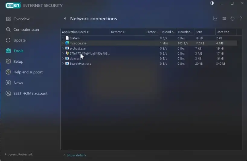Click the refresh connections icon
Screen dimensions: 247x161
tap(233, 19)
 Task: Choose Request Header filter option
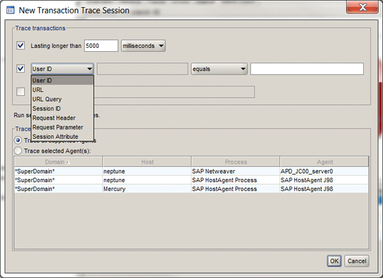tap(54, 118)
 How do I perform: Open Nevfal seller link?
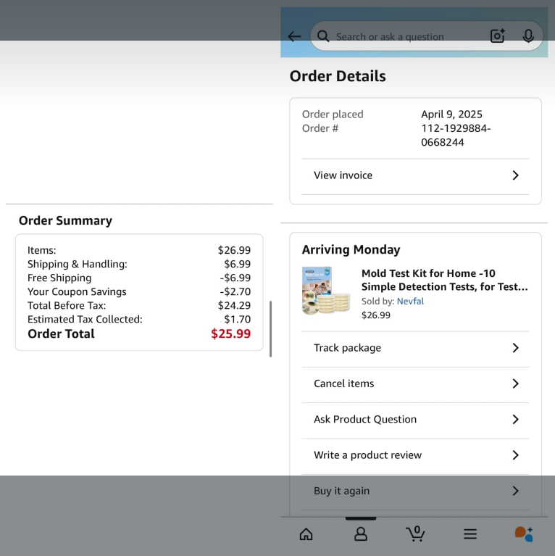click(x=410, y=301)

AIM OF THE EXERCISE
Rewrite all of the lines above, replacing "seller link" with "vendor link" and leaving everything else unchanged. Omit the pictures from your answer.

ANSWER
Click the refresh connections icon
Screen dimensions: 247x161
tap(233, 19)
 Task: Choose Request Header filter option
tap(54, 118)
 How do I perform: Open Nevfal vendor link?
click(x=410, y=301)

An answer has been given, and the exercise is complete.